Arts Under Pressure, Playing with the right to challenge copyright*
What would the world be like without copyright? A world where culture and art develop freely, a world where people involved earn their freedom and bucks – a better world, says Professor Joost Smiers.
Without copyright, he says, arts and cultures would develop more rapidly and freely. The oligarchical copyright practices of the arts world, in books, films and music should be reduced, he says.
Smiers, now a professor emeritus at Utrecht School of the Arts, Netherlands, questions the effectiveness of using economic arguments to justify copyright, the rationale that protecting the right of the artist fuels their creativity.
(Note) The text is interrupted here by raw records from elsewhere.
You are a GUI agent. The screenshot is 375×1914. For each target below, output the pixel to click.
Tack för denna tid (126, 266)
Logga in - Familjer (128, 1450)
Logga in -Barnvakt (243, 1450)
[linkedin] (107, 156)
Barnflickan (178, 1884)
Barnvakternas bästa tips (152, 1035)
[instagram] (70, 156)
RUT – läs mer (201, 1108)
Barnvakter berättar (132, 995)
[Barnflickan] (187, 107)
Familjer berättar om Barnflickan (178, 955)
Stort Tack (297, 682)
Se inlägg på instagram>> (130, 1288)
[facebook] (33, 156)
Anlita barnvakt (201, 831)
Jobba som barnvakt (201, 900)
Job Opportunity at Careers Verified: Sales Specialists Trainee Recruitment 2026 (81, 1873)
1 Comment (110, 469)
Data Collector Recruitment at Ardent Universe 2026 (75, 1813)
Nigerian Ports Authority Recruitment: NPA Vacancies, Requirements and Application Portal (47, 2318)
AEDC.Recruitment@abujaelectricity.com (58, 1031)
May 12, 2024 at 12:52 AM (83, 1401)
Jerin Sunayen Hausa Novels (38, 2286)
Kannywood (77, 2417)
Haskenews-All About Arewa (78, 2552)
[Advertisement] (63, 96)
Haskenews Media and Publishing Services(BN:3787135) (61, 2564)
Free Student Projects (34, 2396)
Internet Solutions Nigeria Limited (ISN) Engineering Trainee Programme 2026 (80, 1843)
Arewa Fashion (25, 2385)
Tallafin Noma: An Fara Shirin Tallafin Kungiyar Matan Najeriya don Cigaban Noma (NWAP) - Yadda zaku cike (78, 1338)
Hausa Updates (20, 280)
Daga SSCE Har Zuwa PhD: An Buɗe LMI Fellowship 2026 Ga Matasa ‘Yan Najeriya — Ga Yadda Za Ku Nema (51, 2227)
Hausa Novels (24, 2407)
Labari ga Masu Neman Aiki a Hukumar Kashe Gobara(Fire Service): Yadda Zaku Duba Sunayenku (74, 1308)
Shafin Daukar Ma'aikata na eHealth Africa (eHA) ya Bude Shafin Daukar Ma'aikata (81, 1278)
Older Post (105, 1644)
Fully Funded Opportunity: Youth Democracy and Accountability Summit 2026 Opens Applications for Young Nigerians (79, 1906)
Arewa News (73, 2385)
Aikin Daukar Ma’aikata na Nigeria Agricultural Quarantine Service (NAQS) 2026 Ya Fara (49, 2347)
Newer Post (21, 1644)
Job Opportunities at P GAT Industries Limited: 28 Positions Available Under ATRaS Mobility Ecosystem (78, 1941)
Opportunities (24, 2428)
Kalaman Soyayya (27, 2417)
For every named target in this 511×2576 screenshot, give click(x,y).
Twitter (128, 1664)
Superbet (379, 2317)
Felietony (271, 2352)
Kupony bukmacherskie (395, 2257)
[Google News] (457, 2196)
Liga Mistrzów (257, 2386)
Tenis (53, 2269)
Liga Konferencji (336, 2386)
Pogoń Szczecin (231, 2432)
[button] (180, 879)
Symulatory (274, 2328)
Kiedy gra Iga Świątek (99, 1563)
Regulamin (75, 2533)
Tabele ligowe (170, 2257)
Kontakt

Art blurs the notion of originality as artistic creations draw upon inspiration from many different sources. The protection that copyright grants is becoming obsolete in a world where technology has made the sharing of information so easy and fast, especially in the field of music and film.
Despite the importance of art in human development, most artists, with the exception of big names, do not appreciate copyright. Instead, it is the middleman who benefits, Smiers said. He suggests artists take the risk of believing in the goodness of human nature and begin distributing their art themselves.
“You cannot ask everyone to pay. If you are busking, for example, only some people will offer money,” he said during a talk last month at Erasmus Huis in South Jakarta.
This method indeed has been proven to work in some cases in the online world. Many open source programs run on donations, while more and more new artists have made their debut on video viewing websites like Youtube.
An open source blog publishing the application WordPress is run free for millions of users. One of WordPress creators, Matt Mullenweg, on his visit to Jakarta recently said he did not make any money from the blog, but from the extra services it provided. He did not even keep track of how many languages the application was translated into.
“I didn’t know there was a Sundanese version. I am not aware of every language the service has been translated into. This is done by people in their own countries,” he said. It was made possible because of the shared coding.
That kind of practice is one Smiers says shows the possibility of creativity and financial reward working hand in hand.
The limitation through copyright, Smiers says, comes at the price of “hindering social and cultural development, when the public domain of knowledge and creativity is neglected”.
Conglomeration has ridden on copyright and has reduced the variety of art on the market. He highlights the trend of the few big corporations that dominate vast amounts of artistic output worldwide, in books, music and film.
“No so long ago, editors used to decide what books would be published. This changed radically in large companies where power shifted to so-called publishing committees, where financial and marketing staff play pivotal roles. Profit margins for book publishers used to be around 2 percent. The demand now is for 15 percent,” he said.
“The consequence is that small print-runs are out of the question, and, that some books considered culturally important will never be published. The risks publishers took in former times because their loved books will no longer be covered by the profits from other books,” he adds.
Smiers admits that more thought-provoking ideas should be generated by artists in overcoming these problems.
The book provides a mind-boggling critical view about the current practice of copyright, which can be extended to other forms of protection like patents, and urges readers to think about other possible solutions.
“The book is still a work in progress. I will keep updating it,” he said firmly to The Jakarta Post.
*The Jakarta Post, Sun, May 03 2009.
*Books by Jooost Smiers published in Indonesian: Arts Under Pressure: Memperjuangkan Keanekaragaman Budaya di Era Globalisasi (INSISTPress, 2009).